In a world of faux-hawks and mall-store Ramones tees, it’s easy to assume that real punk and all it stands for are extinct. We kinda felt that way too, but after seeing Susan Dynner’s awesome new documentary Punk’s Not Dead, we’ve flipped like Flipper. We’re not the only ones: The film’s premiere at the Henry Fonda Musicbox last Wednesday brought out No Doubt’s Adrian Young and Tony Kanal, Warped Tour mastermind Kevin Lyman, Marisa Tomei (!) and lots of colorfully dyed heads. The doc not only covers punk’s NYC, L.A. and U.K. origins, it also explores punk stereotypes (employing classic footage from the infamous punk-themed episodes of ChiPs and Quincy!), the pop-punk paradox, and the new generation of hardcore DIY happenings. What really convinced us, though, was the footage and interviews with bands like The Adicts, The UK Subs and Channel 3, all of whom still tour and incite spit-soaked slam-pits.

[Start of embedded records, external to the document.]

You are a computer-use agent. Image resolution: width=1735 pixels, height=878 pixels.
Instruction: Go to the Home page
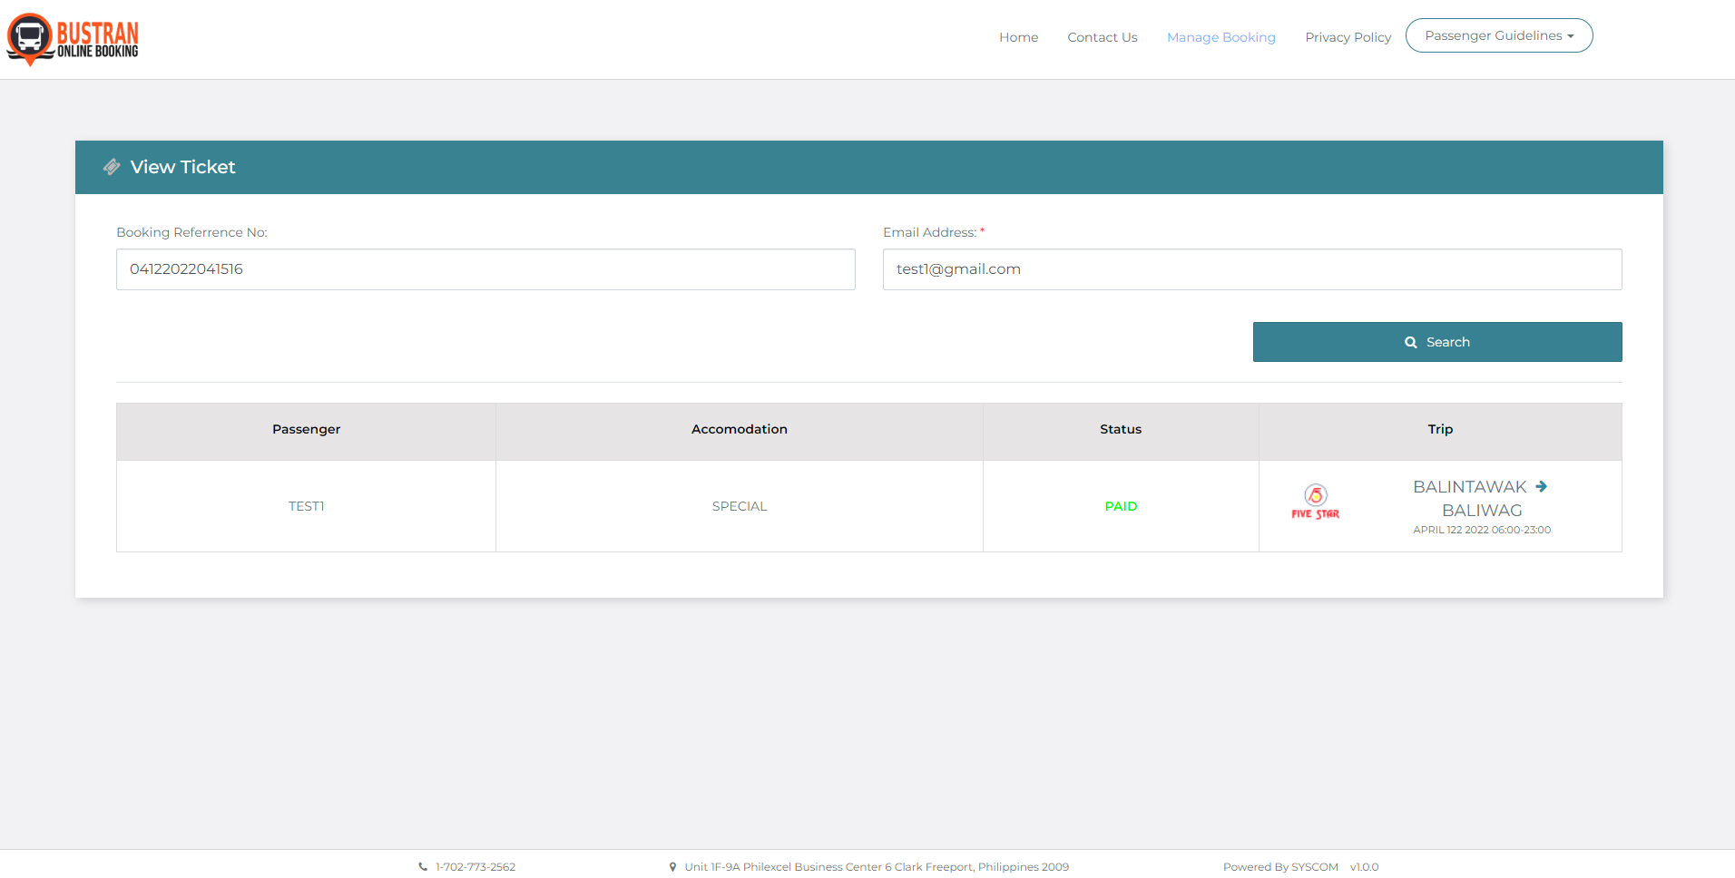click(x=1018, y=37)
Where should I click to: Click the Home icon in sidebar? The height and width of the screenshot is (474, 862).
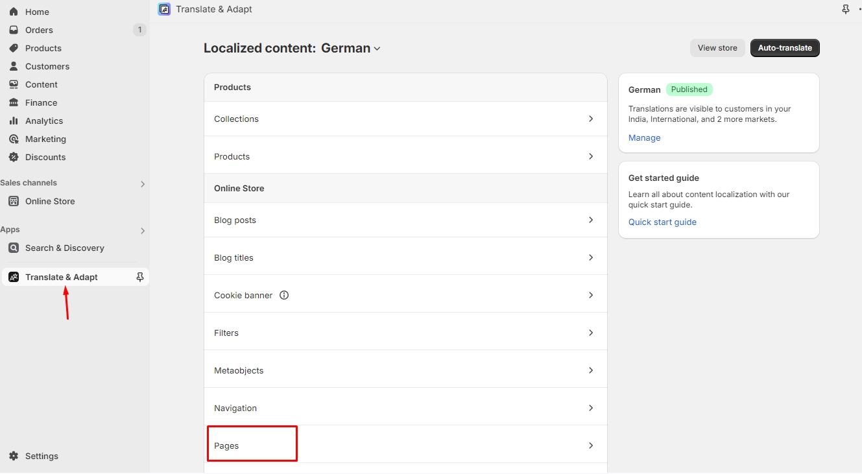pos(14,12)
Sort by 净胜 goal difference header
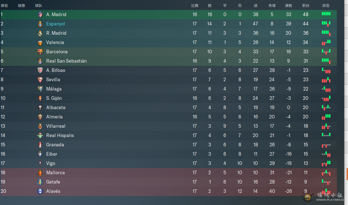Screen dimensions: 348x205 click(289, 6)
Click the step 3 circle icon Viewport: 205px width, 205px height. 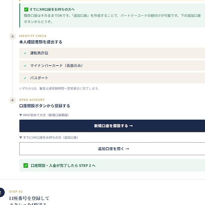[x=12, y=36]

The latter played the afterparty, along with The Diffs, The (inaccurately named) God Awfuls and Dr. Know, and though the room emptied out after the screening, you wouldn’t have known it from the performances — as shrieky, aggressive and, yes, alive as you can get.

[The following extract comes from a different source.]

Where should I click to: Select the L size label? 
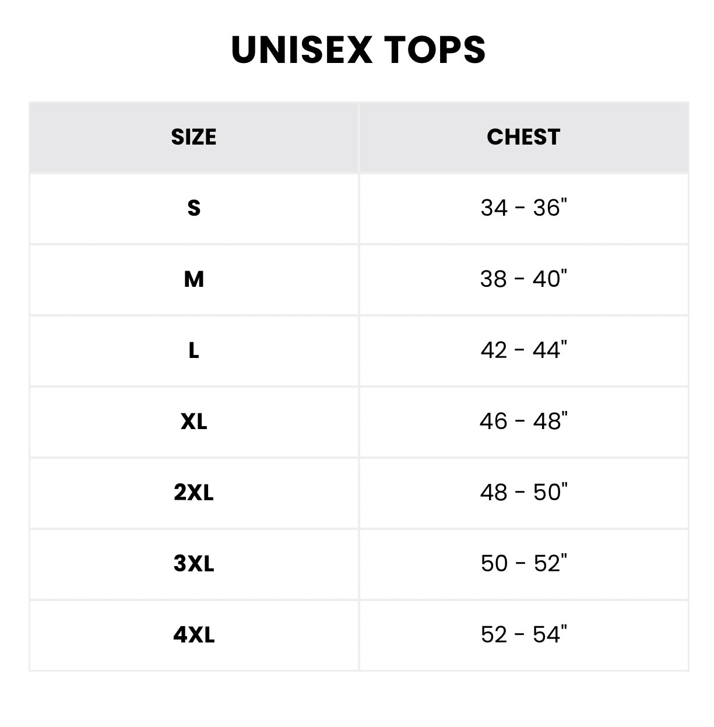(194, 350)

Clowns to the Left, Hipsters to the Right

What’s scarier than a pit full of punks? Try a heap of a hundred or so too-hip VIPs all scrambling to find their keys and cars after a bumbling valet service loses ’em and mixes up the parking stubs. That’s exactly what we got stuck in after the block party for Melrose Place’s Diesel store opening last week. The fete was the very definition of fabulous: copious amounts of food and champagne, gorgeous party goers (who were especially fun to watch as they straddled a mechanical bull in the middle of the bash), and scorching live music (by Hot Hot Heat). But the valet fiasco was unforgettable: Nightranger waited for nearly two excruciating yet strangely entertaining hours amid ranting models, irate industry types and familiar faces including Everybody Hates Chris Tichina Arnold, American Idol’s Constantine Maroulis, Wilson Cruz (the gay guy from My So-Called Life) and bloated rich boy Brandon Davis (who flashed big bills at the valets and still had to wait with us non-millionaires… ha!). And while it was cool to see everyone on a level playing — uh, parking — field, we were so traumatized by the malevolent B-list mob scene, we canceled plans for the following night – including the benefit for Carlos Santana’s Milagro Foundation at Avalon and Reebok’s Old School vs. New School DJ Battle in Beverly Hills. (Lindsay Lohan was scheduled to spin, but pulled out after her accident the week before.) Drunk drama queens + incompetent valets = Reasons to cab it next time!

More in Store…

We needed retail therapy, and Silver Lake boutique Ghetto Gloss came through with its monthly Kraftworks fair: Bands including kiddie music makers The Squee-Gees played while vendors Rosemary’s Billygoat and Baby Rab hawked everything from biker baby clothes to satanic belt buckles. G.G. owner Fiora Boes, who holds the shoppy-do the first Sat. of the month in the store’s parking lot, gave us the scoop on her latest project too: The Locker Room, a traveling art exhibit to feature gym locker installations by the likes of Robert Williams and Dennis Hopper. When the show gets going in ’08, there’ll be a book, a documentary and a charity — The HeArt Foundation — that benefits. She’s putting out the call for school-scarred artists this week. See www.thelockerroomproject.com for the Cliff’s Notes.